Frida Kahlo parou de pintar há seis décadas


17 de Julho, 2014

Fotografia: DR |

Completou-se no domingo 60 anos da morte da pintora mexicana Frida Kahlo, uma mulher forte que rompeu os estereótipos da sua época e cuja obra tem valores próprios e eternos, que vão para lá da actual comercialização da sua figura.

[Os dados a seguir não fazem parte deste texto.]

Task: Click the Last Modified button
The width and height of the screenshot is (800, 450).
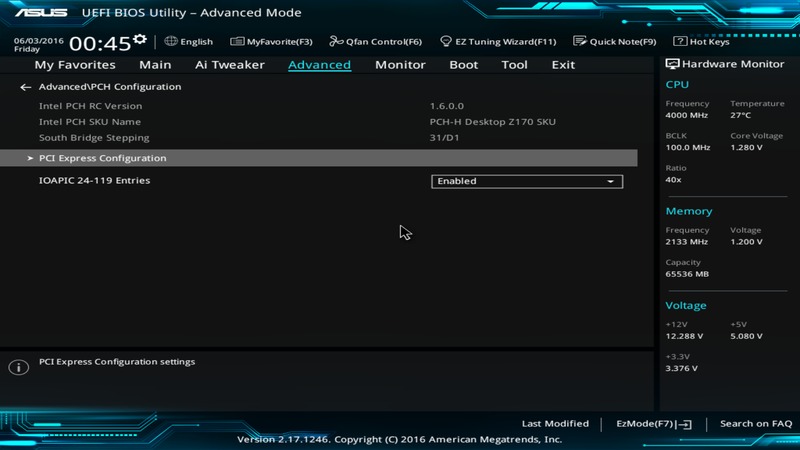Action: pos(555,424)
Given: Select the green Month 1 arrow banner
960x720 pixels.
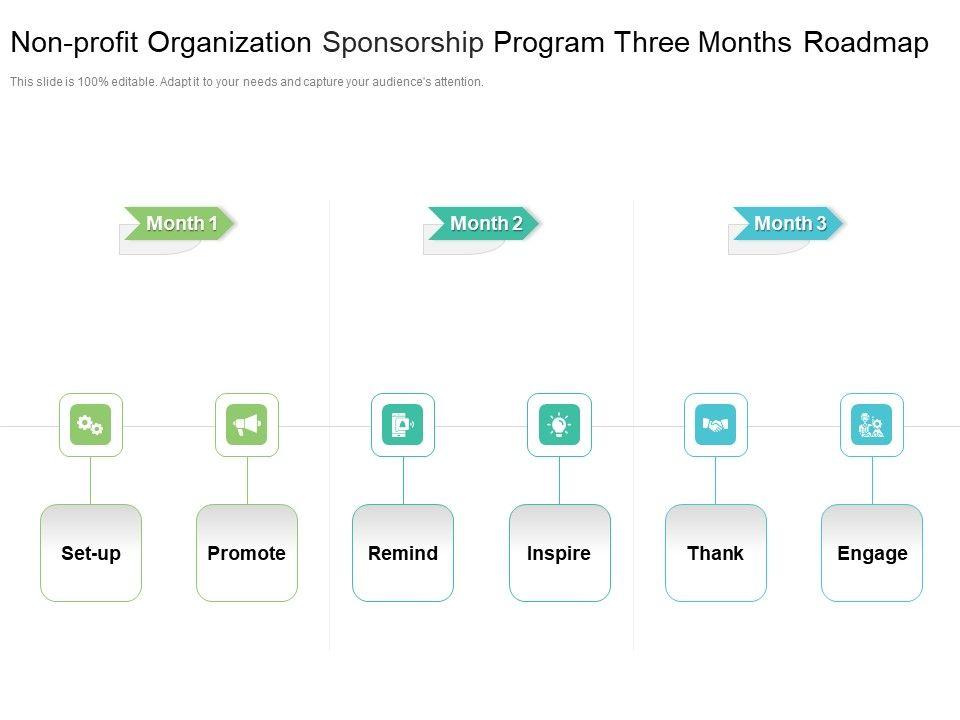Looking at the screenshot, I should [181, 223].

A filha do fotógrafo alemão Guillermo Kahlo e da mexicana Matilde Calderón morreu a 13 de Julho de 1954 e certamente que jamais imaginou que seis décadas depois o seu rosto ia estar gravado em malas, blusas, quadros e cartazes vendidos em todo o mundo.
Antes do dia em que o seu corpo, destroçado por dezenas de operações em consequência de uma poliomielite e de um acidente de autocarro, não resistiu mais, provavelmente ela jamais pensou que ia transformar-se num dos ícones comerciais do México, símbolo de um consumismo capitalista, quando ela era um porta-bandeira do comunismo.
“Fala-se de uma ‘fridomania’ que chega a irritar quem não quer saber dela. Faz as pessoas afastarem-se”, comentou à Agencia Efe a professora Gilda Cárdenas, especialista em História da Arte e grande conhecedora da obra da pintora, nascida a 6 de Julho de 1907.
Após uma carreira inicialmente impulsionada pela fama do marido, o muralista Diego Rivera, anos depois a artista tornou-se um dos grandes nomes da pintura mexicana, grande expoente do surrealismo e também num ícone da “mexicanidade”, da liberdade sexual e do feminismo.
Tudo isso foi capitalizado por inúmeras marcas comerciais, que usam a sua imagem até não poder mais, para reivindicar um México pré-hispânico cheio de cores e escamoteando o facto de ela também simbolizar o sofrimento.
Na opinião da professora, a moda é algo passageiro, enquanto a sua obra tem valores próprios e eternos, um pensamento partilhado pela directora do Museu Frida Kahlo Casa Azul, Hilda Trujillo.
“Uma coisa é este fenómeno, a comercialização, que pode ser conjuntural, e outro é a transcendência da artista enquanto tal. Não é um produto passageiro ou inventado, mas sim uma artista reconhecida”, salientou a directora, que acredita que uma parte da família de Frida (descendentes da sua irmã mais nova, Cristina) “a comercializou em excesso e com mau gosto”.
“Espero que este excesso de comercialização seja uma moda e passe em breve, mas a qualidade da artista vai ficar aí para sempre”, afirmou.
A Casa Azul do bairro de Coyoacán, onde Frida nasceu e viveu grande parte da sua vida, está a lembrar as seis décadas de ausência da pintora com iniciativas que mostram aos visitantes a música de que ela gostava (marimba) e a oferecer tequila, água fresca e doces mexicanos. O museu também vai restaurar de três salas da Casa Azul, que pertence a um fideicomisso (bem deixado a um sucessor ou herdeiro), já que quando Rivera morreu a doou ao povo do México.
Nela está a maior parte dos documentos que serviram para construir o quebra-cabeças da vida da artista (mais de 22 mil), que já estão abertos e classificados, embora ainda tenham de ser investigados com profundidade, explicou Hilda.
“Frida Kahlo é uma obra de arte em si mesma porque se dedicou a transformar um corpo quebrado em arte”, já que ela e a sua condição foram as protagonistas da sua obra, destacou a directora.